Piracy is a controversial issue, and I think it's very interesting talk about it from different perspectives. So here is mine.
I live in Spain, one of the most "pirate countries" in Europe. In Spain, by law, you have the right to copy audiovisual stuff (books, movies and music, but NOT software) for free, for your own private use (this also includes friends and relatives). That's why we pay an special tax "for private copy" when we buy a blank CD, or a CD recorder, or a scanner, printer, etc. On the other side, our own RIAA's (here SGAE and CEDRO) pressure and criminalize people for copying/downloading stuff. That's not fair, since we are already paying a tax to do that.

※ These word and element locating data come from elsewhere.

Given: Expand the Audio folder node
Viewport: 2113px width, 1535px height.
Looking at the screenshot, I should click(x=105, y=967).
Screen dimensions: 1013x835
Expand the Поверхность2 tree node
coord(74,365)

Why do we have this "curious" law here? Because movies books and music are CULTURE, and everyone should be able to access it regardless how poor/rich you are. Furthermore, copying/sharing stuff is something everyone does and it's no sense to criminalize all the population.

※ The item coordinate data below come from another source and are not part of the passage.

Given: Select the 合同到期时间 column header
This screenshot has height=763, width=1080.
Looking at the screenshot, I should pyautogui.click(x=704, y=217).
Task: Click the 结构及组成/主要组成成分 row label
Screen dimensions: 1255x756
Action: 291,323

Now, think about one thing: money. Here the minimum wage is about 585€. For that money you can't even afford to pay the rent for a small flat (you'd have to share a small appartment with at least 2 or 3 more poeple). I'm gonna be generous and let's say that the rent for a shared apparment costs 200€ (actually it's more about 300€, but well...). So 585-200 = 385€ you have to buy food, clothes, bus tickets and so on. A new music CD costs 18€, that's aprox. 4.8% of your remaining money. What happens then? People with minimum wage (teenagers, young people...) can't afford to buy lots of CD's (maybe just 1 per month).
With all that above I mean it's easy to criminalize piracy when you live in a country where the minimun wage is about 1300€ (France, for instance). Also, in USA or even the UK music CD's and books are not that expensive, so circumstances are different there.